EXERCISE DESCRIPTION:
Output only the lines below from the one holding "Task: Save the graph image" down to the one holding "How do I perform: Open", both end lines included and every picture dropped.

TASK DATA:
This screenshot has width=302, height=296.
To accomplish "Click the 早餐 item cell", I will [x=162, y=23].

* * *

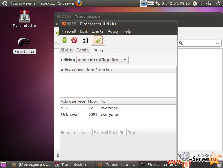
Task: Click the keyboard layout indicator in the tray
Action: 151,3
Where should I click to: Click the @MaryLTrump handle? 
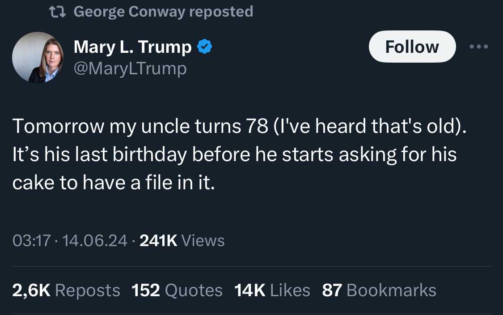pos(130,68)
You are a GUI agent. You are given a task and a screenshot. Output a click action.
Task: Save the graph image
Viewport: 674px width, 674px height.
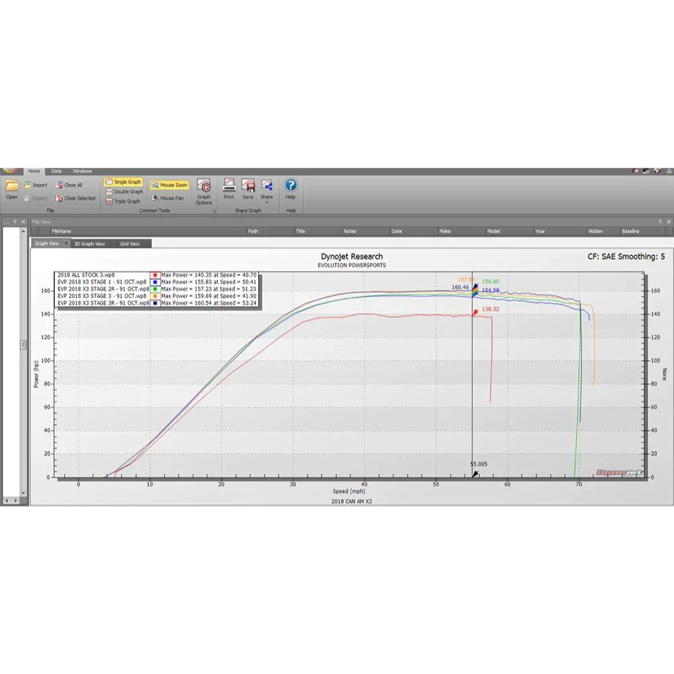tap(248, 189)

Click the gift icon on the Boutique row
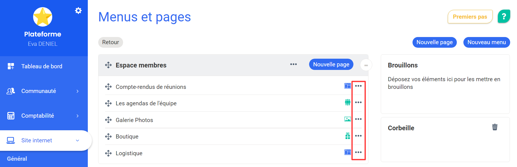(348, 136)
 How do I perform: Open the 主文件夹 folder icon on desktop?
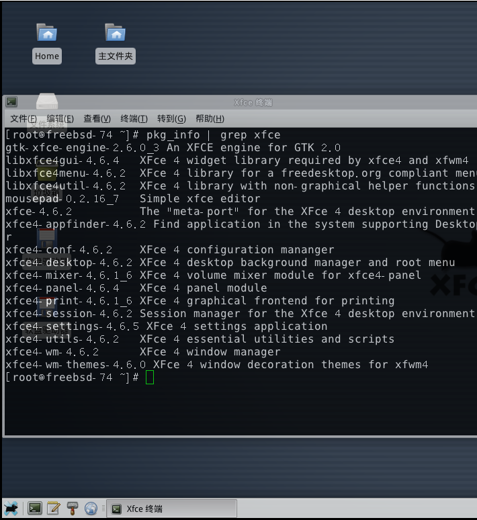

REPLY TO THE TASK:
Task: Save the graph image
Viewport: 674px width, 674px height.
tap(248, 189)

Click the gift icon on the Boutique row
(348, 136)
 How do I perform: Open the 主文件夹 folder icon on desktop?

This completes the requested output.